Menurut Prof Romli Atmasasmita yang menjadi saksi ahli dalam kasus korupsi timah di PN Tipikor Jakarta beberapa waktu lalu, jika prinsip yang sama diterapkan dalam persidangan kasus tata niaga timah yang sedang berproses hukum di Jakarta, besar peluang besar bahwa pengadilan dapat mengambil putusan yang mengedepankan dan berpihak pada moral justice dan social justice.
Dia menambahkan, vonis terhadap Ryan Susanto berpotensi memengaruhi arah putusan kasus korupsi tumah di Jakarta, terutama dalam menentukan apakah kerugian akibat kerusakan lingkungan menjadi dasar dakwaan korupsi.
"Keputusan ini diharapkan dapat membuka ruang diskusi lebih luas tentang pentingnya pendekatan hukum yang tidak hanya berorientasi pada aturan formal, tetapi juga dampak sosial dan ekonomi bagi masyarakat. Yang menjadi pertanyaan besar adalah apakah putusan kasus tata niaga timah akan berujung sama dengan putusan bebas Ryan Susanto?" katanya di Jakarta, Senin 9 Desember 2024.
BACA JUGA:Harvey Moeis Tampil Perlente di Sidang Tuntutan Korupsi Timah, Sandra Dewi Tak Dampingi
Seperti diketahui terdakwa kasus tindak pidana korupsi tata niaga timah, Ryan Susanto alias Afung, divonis bebas oleh PN Tipiko) Pangkalpinang, Selasa 3 Desember 2024. Ryan didakwa atas dugaan tindak pidana korupsi terkait kegiatan pertambangan di kawasan Hutan Lindung Pantai Bubus, Kabupaten Bangka, Provinsi Bangka Belitung, hingga merugikan negara mencapai Rp271 triliun.

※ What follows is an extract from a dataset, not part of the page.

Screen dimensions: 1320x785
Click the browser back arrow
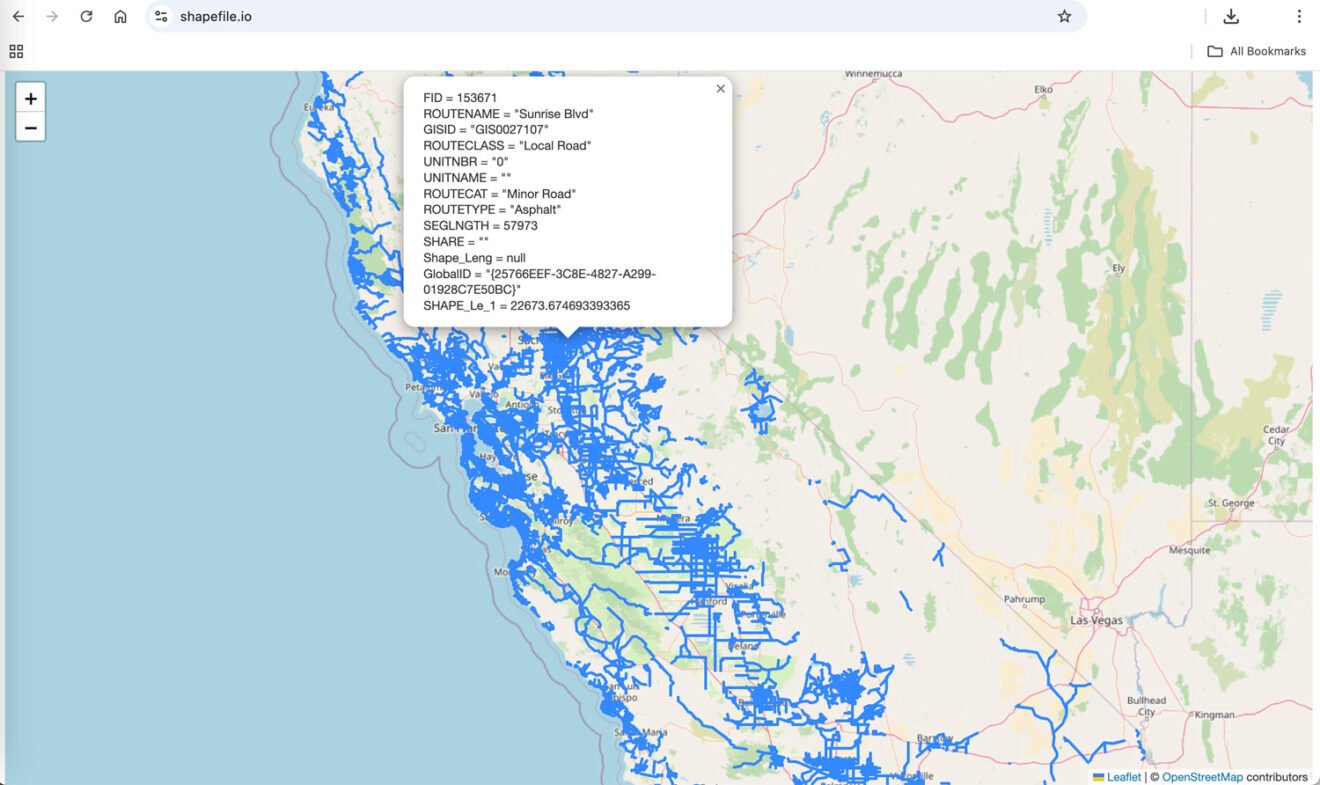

Dalam putusannya, Ketua Majelis Hakim PN Tipikor Pangkalpinang, Dewi Sulistiarini menyatakan, Ryan Susanto tidak terbukti secara sah dan meyakinkan melakukan tindak pidana korupsi sebagaimana dakwaan primair dan subsidair yang diajukan Jaksa Penuntut Umum.
“Kasus ini bukan tindak pidana korupsi, melainkan pidana lingkungan hidup terkait penambangan tanpa izin di kawasan hutan lindung. Seharusnya penuntut umum mendakwa berdasarkan undang-undang Lingkungan Hidup,” kata Dewi dalam pembacaan putusan.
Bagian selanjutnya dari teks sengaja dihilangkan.